L’assioma insomma pone il problema dei rapporti tra la produzione di idee e gli altri affetti del pensiero (amore, desiderio, ecc.). Questi ultimi presuppongono la presenza dell’idea (cosa amata, desiderata, ecc.). Detto altrimenti, tutte le proprietà propriamente “non intellettuali” del pensiero hanno come condizione invalicabile l’attività “intellettuale” della produzione di idee.

(4) Sentiamo le affezioni del corpo

Nos corpus quoddam multis modis affici sentimus. Sentiamo che un certo corpo è affetto in molti modi.

Entra in campo la forma primordiale, basica, dell’esperienza umana, ancora indeterminata: sentire che c’è un corpo affetto in molteplici modi. Riguarda la percezione sensibile delle affezioni del corpo, degli “incontri” del corpo con altri corpi.

Data l’innegabile vaghezza di questo assioma, non sappiamo ancora nulla in questa fase dell’indagine né del corpo in quanto tale né delle sensazioni e della loro natura, tranne il fatto che ci sono e che è il corpo a farcele sentire.

Un punto essenziale che verrà alla luce più avanti in tutta la sua importanza è che tali sensazioni non ci dicono nulla del corpo affetto, la cui natura non può quindi essere appresa a partire da esse.

(5) Il carattere limitato dell’esperienza umana

Nullas res singulares ‹of niets van de genatuurde natur | natura naturata |› præter corpora, & cogitandi modos, sentimus, nec percipimus. Non sentiamo né percepiamo altre cose singolari ‹cioè nulla della natura naturata› oltre i corpi e i modi del pensare.

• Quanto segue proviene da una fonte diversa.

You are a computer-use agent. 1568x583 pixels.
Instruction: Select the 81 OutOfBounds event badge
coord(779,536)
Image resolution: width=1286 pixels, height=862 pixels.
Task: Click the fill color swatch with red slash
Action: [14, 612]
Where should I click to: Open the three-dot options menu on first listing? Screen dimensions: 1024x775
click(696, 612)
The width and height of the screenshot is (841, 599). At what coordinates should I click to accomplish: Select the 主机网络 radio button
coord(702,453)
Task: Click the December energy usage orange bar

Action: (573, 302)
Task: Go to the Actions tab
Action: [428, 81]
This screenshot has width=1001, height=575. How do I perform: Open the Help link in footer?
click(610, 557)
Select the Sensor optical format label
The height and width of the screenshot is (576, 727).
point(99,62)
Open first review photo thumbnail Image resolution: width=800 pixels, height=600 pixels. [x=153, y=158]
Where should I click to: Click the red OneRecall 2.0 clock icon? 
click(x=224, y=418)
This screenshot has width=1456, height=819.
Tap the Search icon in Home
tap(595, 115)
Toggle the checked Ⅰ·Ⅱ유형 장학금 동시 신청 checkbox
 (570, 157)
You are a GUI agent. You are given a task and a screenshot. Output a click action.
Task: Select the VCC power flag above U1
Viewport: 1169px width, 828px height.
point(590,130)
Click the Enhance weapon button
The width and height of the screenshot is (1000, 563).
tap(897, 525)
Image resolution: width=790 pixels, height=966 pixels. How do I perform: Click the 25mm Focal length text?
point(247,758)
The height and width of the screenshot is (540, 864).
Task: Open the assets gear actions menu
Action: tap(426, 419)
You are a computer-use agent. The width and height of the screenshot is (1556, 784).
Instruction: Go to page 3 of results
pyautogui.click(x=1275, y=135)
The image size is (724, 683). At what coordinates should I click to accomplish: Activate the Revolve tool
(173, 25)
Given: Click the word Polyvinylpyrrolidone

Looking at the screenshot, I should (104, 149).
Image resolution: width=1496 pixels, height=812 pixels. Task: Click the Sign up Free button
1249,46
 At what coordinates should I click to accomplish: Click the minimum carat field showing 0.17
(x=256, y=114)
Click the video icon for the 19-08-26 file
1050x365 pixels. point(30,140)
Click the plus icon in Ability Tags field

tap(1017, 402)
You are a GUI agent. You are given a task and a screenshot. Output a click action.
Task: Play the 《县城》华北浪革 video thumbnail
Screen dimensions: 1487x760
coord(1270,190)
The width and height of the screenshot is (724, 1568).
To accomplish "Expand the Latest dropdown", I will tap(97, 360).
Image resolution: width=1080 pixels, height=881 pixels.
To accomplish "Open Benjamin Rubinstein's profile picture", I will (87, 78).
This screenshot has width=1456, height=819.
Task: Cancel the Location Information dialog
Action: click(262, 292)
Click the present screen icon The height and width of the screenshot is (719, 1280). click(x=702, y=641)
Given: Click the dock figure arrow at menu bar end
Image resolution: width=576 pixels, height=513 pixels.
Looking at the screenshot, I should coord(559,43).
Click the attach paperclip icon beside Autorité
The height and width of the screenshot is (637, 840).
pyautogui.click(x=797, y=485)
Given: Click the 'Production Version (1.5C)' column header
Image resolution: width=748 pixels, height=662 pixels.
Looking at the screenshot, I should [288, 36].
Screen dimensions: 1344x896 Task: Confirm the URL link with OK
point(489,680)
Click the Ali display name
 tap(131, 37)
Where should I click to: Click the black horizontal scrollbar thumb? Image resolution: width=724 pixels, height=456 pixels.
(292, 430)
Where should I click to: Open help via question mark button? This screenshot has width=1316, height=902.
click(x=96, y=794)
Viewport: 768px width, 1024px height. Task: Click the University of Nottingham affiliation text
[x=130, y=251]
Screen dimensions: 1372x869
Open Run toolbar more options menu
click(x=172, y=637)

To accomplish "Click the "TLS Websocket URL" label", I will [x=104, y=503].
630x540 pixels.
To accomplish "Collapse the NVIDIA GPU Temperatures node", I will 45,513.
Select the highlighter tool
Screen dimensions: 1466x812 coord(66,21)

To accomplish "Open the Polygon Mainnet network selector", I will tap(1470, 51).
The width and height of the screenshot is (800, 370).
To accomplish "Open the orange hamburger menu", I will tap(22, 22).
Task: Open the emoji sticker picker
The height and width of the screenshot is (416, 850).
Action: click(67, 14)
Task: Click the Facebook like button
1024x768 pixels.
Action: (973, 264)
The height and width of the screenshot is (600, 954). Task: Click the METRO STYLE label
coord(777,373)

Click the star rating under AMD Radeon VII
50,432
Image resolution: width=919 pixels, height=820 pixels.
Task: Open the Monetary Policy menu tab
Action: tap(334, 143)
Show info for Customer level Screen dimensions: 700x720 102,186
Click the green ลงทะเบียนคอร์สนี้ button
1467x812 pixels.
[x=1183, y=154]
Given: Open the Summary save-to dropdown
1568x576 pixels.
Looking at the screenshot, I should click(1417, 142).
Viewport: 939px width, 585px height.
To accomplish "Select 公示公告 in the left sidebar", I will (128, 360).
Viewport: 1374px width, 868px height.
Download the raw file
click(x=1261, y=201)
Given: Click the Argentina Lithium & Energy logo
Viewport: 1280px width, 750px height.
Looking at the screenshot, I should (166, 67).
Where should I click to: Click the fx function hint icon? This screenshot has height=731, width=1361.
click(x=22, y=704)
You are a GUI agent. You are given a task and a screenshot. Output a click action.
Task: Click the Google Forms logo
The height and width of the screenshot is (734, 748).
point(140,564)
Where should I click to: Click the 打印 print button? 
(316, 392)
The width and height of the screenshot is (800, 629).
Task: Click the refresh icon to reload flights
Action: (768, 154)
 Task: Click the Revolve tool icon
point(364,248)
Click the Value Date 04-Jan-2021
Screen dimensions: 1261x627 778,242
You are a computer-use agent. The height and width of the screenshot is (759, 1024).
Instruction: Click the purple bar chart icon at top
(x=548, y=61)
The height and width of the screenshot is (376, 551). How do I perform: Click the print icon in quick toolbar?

Solo i corpi, modi dell’estensione, e le idee, modi del pensiero, sono oggetti della nostra esperienza. Corpi e idee e nient’altro. Spinoza usa due verbi, sentire e percipere, riservando presumibilmente il primo per il coglimento del nostro corpo e delle nostre idee e il secondo, più generale, per il coglimento degli oggetti esterni (corpi e idee).

Questo assioma sottolinea quindi il carattere limitato, circoscritto, dell’esperienza umana.